> Task to carry out:
Copy the items word for word, from the first one through the line containing "click(672, 757)", that line included.
======== Data for processing
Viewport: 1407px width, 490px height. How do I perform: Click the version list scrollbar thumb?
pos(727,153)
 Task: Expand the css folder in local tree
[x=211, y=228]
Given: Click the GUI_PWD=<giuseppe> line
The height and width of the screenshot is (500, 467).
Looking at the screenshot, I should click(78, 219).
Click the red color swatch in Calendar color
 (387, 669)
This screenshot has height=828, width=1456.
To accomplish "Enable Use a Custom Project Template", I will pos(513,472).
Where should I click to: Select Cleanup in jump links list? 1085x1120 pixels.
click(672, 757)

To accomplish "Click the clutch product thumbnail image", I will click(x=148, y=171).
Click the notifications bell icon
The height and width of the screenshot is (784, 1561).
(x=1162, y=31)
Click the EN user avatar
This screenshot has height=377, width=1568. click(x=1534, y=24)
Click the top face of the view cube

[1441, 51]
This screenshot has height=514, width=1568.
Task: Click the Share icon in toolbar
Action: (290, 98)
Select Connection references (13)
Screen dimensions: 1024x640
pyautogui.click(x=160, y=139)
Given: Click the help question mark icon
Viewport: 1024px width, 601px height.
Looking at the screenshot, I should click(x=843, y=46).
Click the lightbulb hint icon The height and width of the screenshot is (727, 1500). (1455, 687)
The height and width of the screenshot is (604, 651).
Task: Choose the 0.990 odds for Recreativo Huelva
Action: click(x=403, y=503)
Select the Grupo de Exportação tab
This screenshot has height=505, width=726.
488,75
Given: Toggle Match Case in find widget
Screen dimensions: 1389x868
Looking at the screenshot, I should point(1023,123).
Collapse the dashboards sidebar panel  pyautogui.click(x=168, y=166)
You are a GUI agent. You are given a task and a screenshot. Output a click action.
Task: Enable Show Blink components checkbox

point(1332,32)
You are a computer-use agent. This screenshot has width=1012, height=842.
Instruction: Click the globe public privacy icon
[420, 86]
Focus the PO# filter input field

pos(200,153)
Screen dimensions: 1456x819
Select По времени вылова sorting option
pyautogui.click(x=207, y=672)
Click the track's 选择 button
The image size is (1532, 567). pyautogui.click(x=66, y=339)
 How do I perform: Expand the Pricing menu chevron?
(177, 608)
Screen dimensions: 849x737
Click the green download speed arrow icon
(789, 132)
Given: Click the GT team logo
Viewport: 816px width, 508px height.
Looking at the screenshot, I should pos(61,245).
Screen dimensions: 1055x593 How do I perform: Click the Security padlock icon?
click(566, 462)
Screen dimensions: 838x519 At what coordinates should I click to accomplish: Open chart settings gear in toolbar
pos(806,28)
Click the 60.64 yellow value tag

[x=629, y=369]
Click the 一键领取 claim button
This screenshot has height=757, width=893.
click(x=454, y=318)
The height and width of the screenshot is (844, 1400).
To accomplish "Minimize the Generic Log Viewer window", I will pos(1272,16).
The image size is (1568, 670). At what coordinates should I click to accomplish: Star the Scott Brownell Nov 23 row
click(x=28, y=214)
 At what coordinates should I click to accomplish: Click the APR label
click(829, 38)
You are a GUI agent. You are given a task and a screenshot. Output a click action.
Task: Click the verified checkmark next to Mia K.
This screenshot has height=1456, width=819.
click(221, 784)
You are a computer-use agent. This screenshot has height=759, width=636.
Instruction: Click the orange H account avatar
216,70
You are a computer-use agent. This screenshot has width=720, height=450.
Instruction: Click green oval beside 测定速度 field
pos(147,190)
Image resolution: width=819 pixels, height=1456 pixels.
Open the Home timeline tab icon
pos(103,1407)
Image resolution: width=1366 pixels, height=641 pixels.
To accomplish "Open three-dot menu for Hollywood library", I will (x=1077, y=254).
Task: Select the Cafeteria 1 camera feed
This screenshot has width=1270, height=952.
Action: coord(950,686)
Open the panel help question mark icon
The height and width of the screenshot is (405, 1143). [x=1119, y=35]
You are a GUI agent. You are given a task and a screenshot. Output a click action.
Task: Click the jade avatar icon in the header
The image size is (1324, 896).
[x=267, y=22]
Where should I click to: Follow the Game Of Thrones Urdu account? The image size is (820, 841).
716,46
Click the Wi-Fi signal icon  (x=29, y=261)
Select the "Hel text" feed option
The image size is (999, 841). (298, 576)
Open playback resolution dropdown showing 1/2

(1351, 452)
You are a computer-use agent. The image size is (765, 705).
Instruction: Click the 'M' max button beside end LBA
================
> Result:
Viewport: 1407px width, 490px height. How do I perform: Click the version list scrollbar thumb?
pos(727,153)
 Task: Expand the css folder in local tree
[x=211, y=228]
Given: Click the GUI_PWD=<giuseppe> line
The height and width of the screenshot is (500, 467).
Looking at the screenshot, I should click(78, 219).
Click the red color swatch in Calendar color
 (387, 669)
This screenshot has height=828, width=1456.
To accomplish "Enable Use a Custom Project Template", I will pos(513,472).
Where should I click to: Select Cleanup in jump links list? 1085x1120 pixels.
click(672, 757)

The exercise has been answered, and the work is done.